As scanners and the compatible design software become more affordable, easier to use, and open to more CAM systems, a subtle yet important change is bringing forth a new business model.

“We’re building the dream partnership of the future for dental laboratories—a digital processing center requiring no capital investment by the lab,” said Mike Girard, CEO and President of Diadem Digital Solutions, which is set up to accept digital data from labs (Click here for “Industrial-strength partner”). The CAD work can be done by the lab or by Diadem staff, followed by lab approval. To offer aggressive pricing, Diadem will encourage its lab clients to handle the scanning, margin marking, and design. Data files can be sent electronically from the lab’s open, closed, or selectively open systems or forwarded from the dentist client’s digital impression device.

“My goal is to work with 200 to 250 labs who get it,” he said of his next-generation digital business model. “It’s going to be a digital processing center. The lab sends me the data; I print or mill the parts and send it back to them.”

On the CAM side of the operation, Girard has invested in a concentrated core of manufacturing technologies and incorporated them into a state-of-the-art facility with the objective of providing high-quality, nearly completed restoration components.

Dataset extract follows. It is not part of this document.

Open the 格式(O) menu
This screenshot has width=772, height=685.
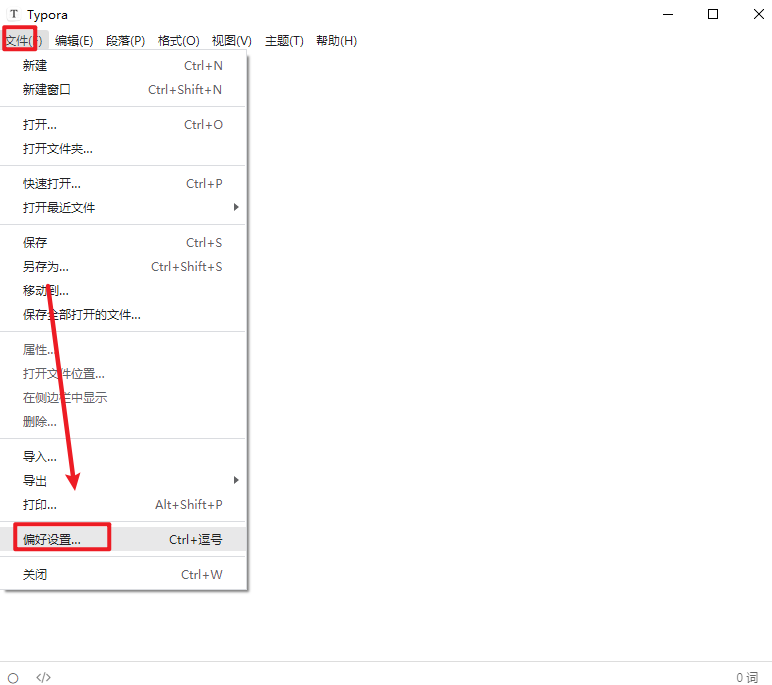click(178, 41)
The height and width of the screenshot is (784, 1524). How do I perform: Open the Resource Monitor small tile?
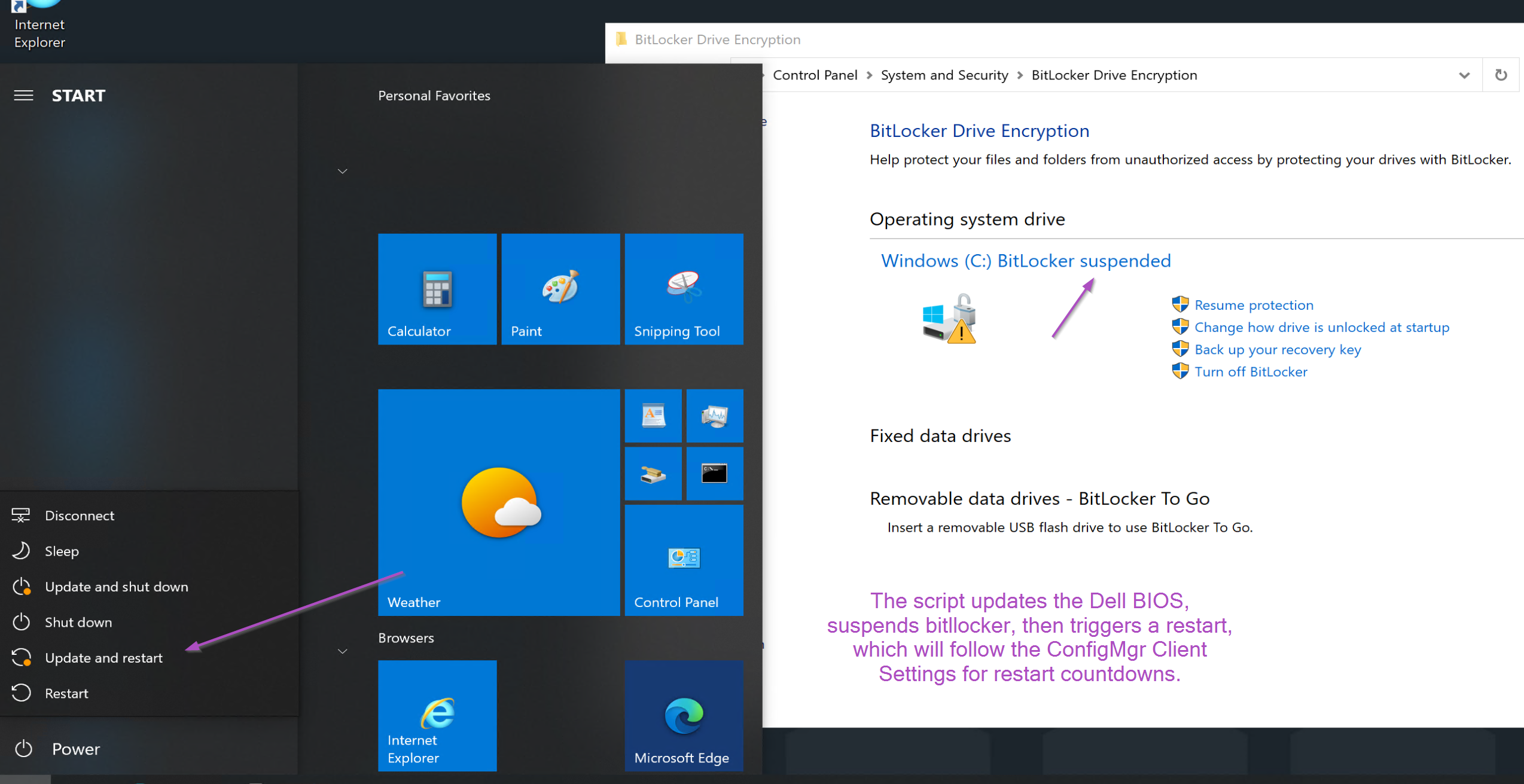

Diadem is installing robust, industrial-strength Roeders CAD/CAM equipment that incorporates robotics for changing machining tools as well as multiple magazines of millable Ivoclar IPS e.maxCAD lithium disilicate “blue blocks,” Diadem’s Diazir house-brand zirconium copings and frameworks, and e.max ZirCAD zirconium oxide blanks. “It’s a big monster of a machine,” said Girard of the $500,000 behemoth. “You won’t see a lot of labs running out to buy this machine.”

A digital workflow also allows labs to divide the work among outsource providers. Certain CAD operating systems feature “file splitting” functions that permit the technologist to design the full anatomy of the restoration then divide the design into different components, such as a polymer model to be printed or milled, a zirconia coping to be CAM milled, and/or a wax/resin form to be 3D printed for pressing the overlay to full contour.

“You can design this all in one swoop,” Girard said. “You take an anatomical file that will dictate how the framework looks based on an anatomical file that fits into the contact points and occlusal scheme, then design the framework.”

Incorporating digital design into more of the fabrication process also allows each technician to perform more efficiently. “In many of the labs I visit, the average ceramist stacks and contours about 10 units a day. The average technician doing copings can wax, cast, and trim about 10 units per day” Girard said. “In this new automated digital world, one technician may be capable of designing 50 crowns a day or more. That’s 50 copings or bottoms, and 50 tops...100 units a day.”